余談だが、設計者は自らを古典コミックマニアであると明言しており、その趣味を多分に反映した外観デザインとなっているため試験運用にあたった部隊からは「過分に趣味的なデザインで戦闘には不適である」というレポートも提出されている。
しかしながら、原始的な刀剣類をはじめガバナー同様に銃器を扱い、戦場を高速で駆ける「鋼鉄の巨人」は人々の記憶に強く残り、人型重機を熱望する投資家やガバナーを多数生み出している。その結果は世界中に残されたレプリカやイミテーション、アレンジモデルの数が物語っている。
搭載武器
- ライフル
- シールド
- アシストホイール
- 超硬度マニピュレーター
- 内蔵式小型レーザーカッター
試製ライフル砲
標準装備の一つとして試験的に製造された中型ライフル砲。
あらゆる操作を“手”で行う事を前提として設計されており、把持、撃発 から弾倉交換に至るまで、より人間に近い複雑な動作を可能にした新型マニピュレーターシステムによって行われる。特にこのクラスの火砲においてこれほど機械的・間接的に操作を行う例はこれまでになく、あくまでもBMIやマニピュレーターなどの挙動を検証するためのテスト器材である。しかし通常の火器管制システムによる操作系も予備的に残されており、こちらを用いることで従来通りの火器として扱うこともできる。
本武装に限らず、バルクアーム・グランツにはヒト型である事の可能性を模索する為の拡張武装が多数用意されており、それらは機体を運用する環境、目的に合わせて適宜選択される。
シールド
本機は要求される高い機動性と運動性を実現すべく、より軽量な素材を最低限の厚さで実装した軽合金装甲としたため、総合的な防御力は母体となったバルクアームαやβと比べて低下している。しかし、ガバナーの生残性を高めるべくビークルモード時のコクピット前面カウルを兼ねるシールドに限っては重金属材や碑晶質が多く用いられており非常に頑強である。
内蔵式小型レーザーカッター
両前腕の外側に位置する作業用装備。本来はバリケードや施設のゲートなど障害物を排除するために備えられたものであるが、近距離での格闘戦に応用される場合もある。
試製新型マニピュレーターシステム
試験段階ながらBMI操作による指先の繊細な動きを実現した高精度作業肢。
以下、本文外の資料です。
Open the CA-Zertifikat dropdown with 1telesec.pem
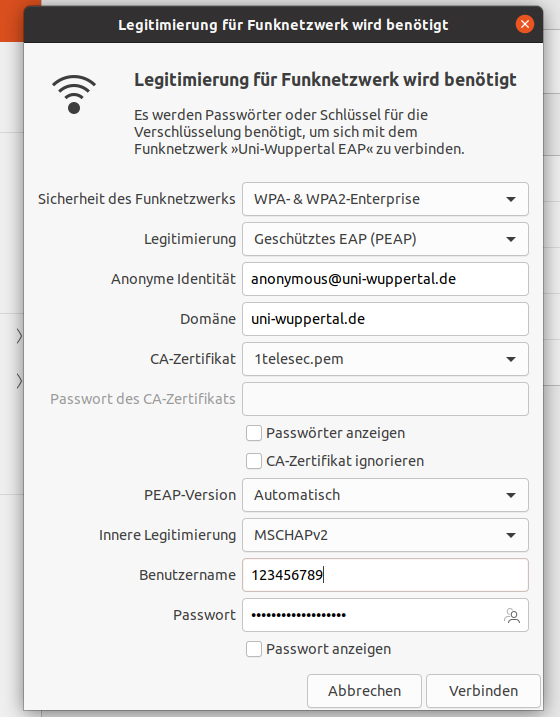The image size is (560, 717). tap(385, 359)
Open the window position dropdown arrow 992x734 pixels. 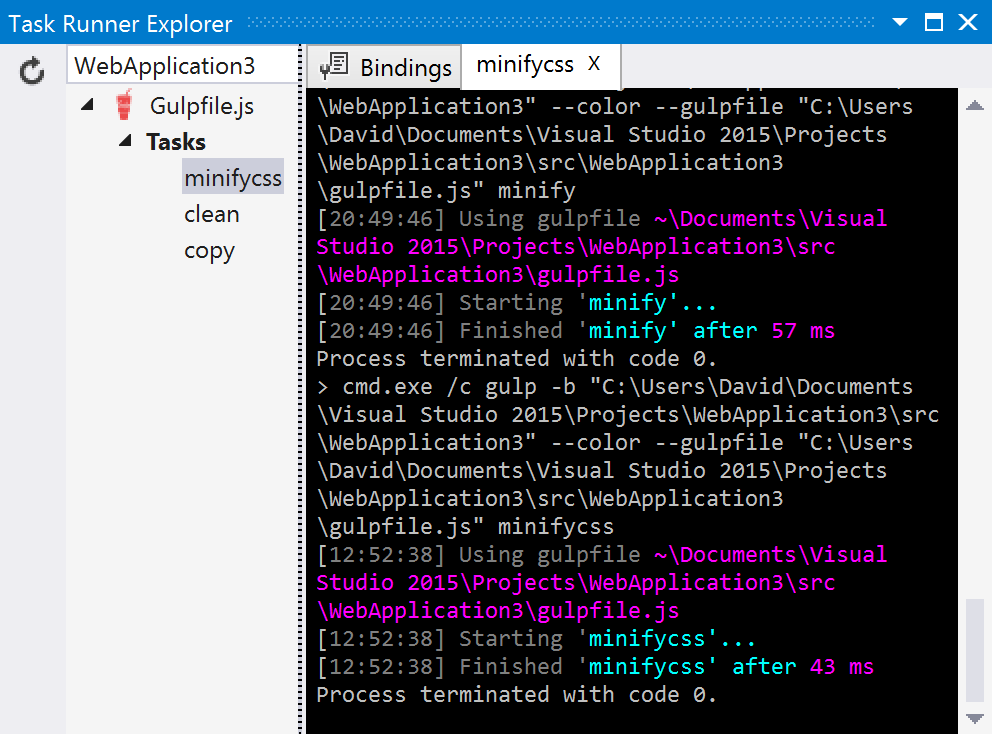pyautogui.click(x=900, y=23)
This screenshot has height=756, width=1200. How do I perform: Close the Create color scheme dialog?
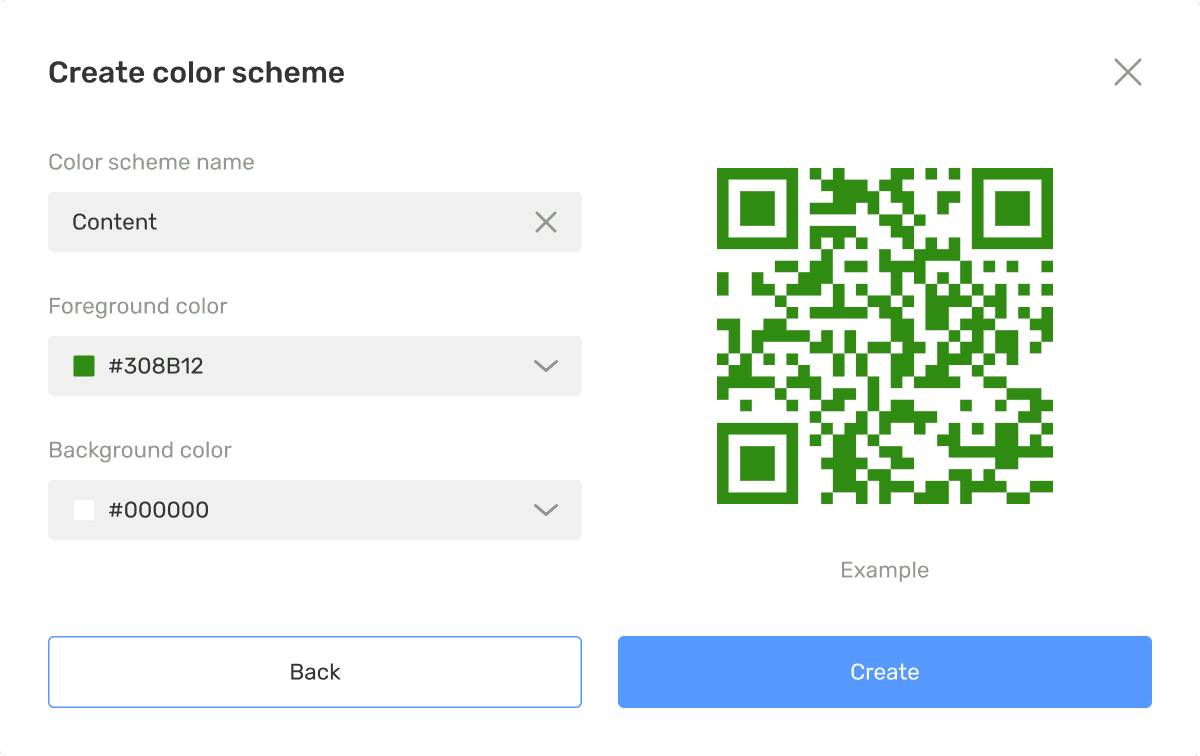pyautogui.click(x=1128, y=72)
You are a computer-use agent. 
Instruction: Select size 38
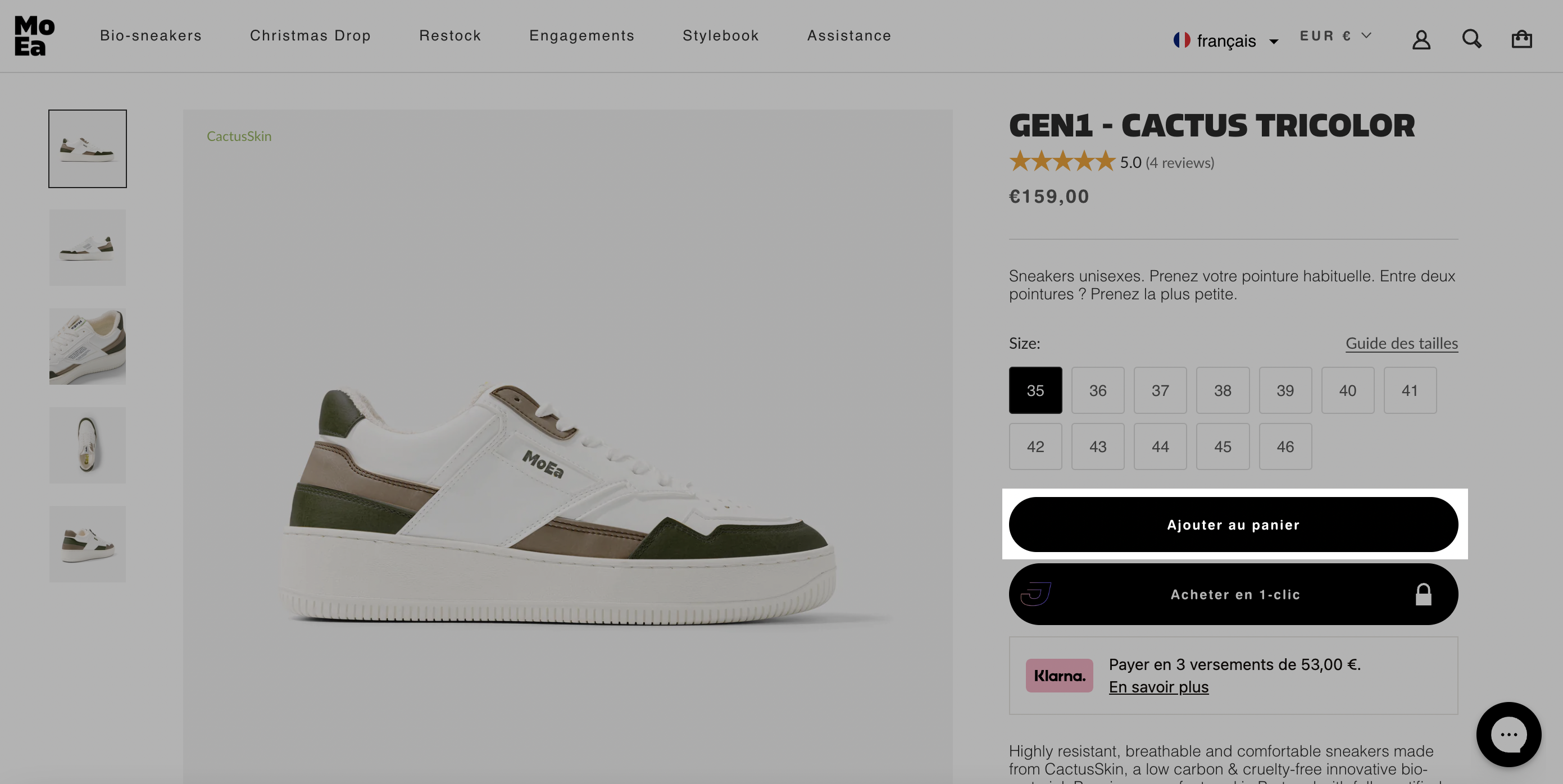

“ヒト型ヘキサギア”を形作る上で重要な部位であり、様々な目的や形状を持った拡張武装を直観的に操作する為に、耐摩耗性に優れた素材を惜しみなく使用した非常に精巧で複雑な構造を持つ。BMIの要求する俊敏で繊細な挙動を実機で検証し、被衝撃や動作回数による精度の低下にどう対策していくかが課題となっている。
先端部にはメタルスティンガーと呼ばれる非常に硬度が高く鋭利なブレードが装着され、作業肢を防護している。非装甲部位を狙う「貫手」のような攻撃手段に使用することもあるが、中間関節部の損壊は避けられず以後の装備運用に支障を来す可能性が高いため、最後の手段として使用される。